Try it >> A single number is expected: the count of lines in the records below that contain "computer".

Record excerpts >>
————————
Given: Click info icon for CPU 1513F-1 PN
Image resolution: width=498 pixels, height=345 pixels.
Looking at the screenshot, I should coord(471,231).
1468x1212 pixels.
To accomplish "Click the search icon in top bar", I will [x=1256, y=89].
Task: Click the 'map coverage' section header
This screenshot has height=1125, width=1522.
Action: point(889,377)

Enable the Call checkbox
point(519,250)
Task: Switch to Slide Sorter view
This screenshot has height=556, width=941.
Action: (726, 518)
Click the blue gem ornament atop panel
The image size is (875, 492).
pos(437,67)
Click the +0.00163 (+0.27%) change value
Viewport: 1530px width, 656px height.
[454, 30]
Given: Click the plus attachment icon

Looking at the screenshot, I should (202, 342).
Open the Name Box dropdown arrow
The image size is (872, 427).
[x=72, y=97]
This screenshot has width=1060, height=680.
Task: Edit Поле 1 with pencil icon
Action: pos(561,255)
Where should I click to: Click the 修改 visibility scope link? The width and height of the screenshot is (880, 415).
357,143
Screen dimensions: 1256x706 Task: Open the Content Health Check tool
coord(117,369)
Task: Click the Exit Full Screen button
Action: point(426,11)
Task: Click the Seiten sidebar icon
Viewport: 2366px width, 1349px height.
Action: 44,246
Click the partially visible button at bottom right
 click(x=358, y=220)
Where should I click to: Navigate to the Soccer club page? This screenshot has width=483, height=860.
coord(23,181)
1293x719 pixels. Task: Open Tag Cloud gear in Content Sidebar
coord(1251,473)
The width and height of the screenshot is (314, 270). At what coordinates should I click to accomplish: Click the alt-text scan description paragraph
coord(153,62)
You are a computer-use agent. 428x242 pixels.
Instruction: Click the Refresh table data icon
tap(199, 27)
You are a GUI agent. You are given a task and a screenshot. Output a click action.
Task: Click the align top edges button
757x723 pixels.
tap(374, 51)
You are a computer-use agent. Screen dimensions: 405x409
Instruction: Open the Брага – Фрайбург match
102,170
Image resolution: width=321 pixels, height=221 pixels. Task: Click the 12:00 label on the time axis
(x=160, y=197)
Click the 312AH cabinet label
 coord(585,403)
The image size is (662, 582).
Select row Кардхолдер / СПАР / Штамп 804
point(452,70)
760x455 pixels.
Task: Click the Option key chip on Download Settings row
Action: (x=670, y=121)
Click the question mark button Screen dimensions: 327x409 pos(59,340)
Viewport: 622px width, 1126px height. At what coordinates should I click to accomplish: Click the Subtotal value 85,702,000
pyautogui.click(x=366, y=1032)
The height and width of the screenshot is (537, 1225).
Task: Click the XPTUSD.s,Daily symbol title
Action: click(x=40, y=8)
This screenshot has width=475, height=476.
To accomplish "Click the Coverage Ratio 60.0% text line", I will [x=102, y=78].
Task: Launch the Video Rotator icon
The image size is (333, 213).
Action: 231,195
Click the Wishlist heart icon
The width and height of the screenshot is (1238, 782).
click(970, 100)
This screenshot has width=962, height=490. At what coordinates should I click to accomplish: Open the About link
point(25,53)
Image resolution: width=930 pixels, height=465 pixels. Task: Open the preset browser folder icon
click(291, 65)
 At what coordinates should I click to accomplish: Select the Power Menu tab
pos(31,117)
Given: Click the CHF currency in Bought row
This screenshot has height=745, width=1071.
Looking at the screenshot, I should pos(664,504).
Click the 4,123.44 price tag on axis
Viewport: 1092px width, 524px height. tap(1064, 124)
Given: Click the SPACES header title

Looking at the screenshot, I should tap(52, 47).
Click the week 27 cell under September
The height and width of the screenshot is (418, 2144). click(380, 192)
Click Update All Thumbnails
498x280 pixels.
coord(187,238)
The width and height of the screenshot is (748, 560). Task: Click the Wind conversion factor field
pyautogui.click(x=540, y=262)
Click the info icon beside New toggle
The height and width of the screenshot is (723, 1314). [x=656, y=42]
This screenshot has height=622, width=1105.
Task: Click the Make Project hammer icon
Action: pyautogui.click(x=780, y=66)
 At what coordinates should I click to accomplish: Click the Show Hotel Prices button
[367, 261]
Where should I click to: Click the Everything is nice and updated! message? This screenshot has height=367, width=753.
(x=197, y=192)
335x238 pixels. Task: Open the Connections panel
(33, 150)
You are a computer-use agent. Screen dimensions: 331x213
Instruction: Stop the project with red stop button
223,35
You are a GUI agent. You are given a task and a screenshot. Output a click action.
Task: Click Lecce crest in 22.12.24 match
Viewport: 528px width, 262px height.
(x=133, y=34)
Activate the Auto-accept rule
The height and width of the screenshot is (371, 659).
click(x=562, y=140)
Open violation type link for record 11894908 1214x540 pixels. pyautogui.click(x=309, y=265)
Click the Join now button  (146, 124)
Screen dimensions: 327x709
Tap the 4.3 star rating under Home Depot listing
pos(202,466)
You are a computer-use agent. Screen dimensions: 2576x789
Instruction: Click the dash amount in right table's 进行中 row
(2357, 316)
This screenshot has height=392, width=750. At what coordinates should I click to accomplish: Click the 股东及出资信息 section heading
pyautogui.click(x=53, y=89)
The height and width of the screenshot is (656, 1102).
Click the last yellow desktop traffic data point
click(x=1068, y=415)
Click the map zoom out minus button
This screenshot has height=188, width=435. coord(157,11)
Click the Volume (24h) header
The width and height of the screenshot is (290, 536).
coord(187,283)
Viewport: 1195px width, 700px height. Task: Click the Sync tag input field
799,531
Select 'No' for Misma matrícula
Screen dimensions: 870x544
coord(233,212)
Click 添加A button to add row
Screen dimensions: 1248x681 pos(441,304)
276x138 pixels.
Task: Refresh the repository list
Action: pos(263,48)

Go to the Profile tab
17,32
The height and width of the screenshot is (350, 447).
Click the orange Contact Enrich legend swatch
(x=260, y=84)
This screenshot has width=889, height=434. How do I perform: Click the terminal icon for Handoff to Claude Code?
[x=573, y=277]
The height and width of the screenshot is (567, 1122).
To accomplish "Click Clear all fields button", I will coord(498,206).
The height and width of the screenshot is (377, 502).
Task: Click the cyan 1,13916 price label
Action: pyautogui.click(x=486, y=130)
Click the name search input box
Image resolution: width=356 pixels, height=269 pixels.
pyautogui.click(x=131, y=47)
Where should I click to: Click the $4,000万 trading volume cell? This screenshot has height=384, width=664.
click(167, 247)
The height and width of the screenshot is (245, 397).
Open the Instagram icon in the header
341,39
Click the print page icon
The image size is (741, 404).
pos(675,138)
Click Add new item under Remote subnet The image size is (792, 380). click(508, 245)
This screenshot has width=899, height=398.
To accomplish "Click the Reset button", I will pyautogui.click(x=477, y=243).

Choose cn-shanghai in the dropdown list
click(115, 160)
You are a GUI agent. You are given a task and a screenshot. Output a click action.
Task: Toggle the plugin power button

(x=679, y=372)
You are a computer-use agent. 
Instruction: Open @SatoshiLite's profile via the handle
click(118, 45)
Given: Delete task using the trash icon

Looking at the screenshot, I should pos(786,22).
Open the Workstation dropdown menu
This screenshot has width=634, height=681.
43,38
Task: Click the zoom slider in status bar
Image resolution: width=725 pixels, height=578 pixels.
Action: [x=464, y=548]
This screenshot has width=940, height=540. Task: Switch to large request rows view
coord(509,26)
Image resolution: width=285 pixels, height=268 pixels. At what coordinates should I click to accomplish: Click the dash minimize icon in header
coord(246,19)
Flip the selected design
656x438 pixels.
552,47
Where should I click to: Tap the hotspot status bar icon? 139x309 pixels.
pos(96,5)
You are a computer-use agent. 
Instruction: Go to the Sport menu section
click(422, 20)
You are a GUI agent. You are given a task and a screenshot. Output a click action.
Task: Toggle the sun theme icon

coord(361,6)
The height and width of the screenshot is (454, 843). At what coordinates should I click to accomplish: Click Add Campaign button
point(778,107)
————————
Answer box >> 6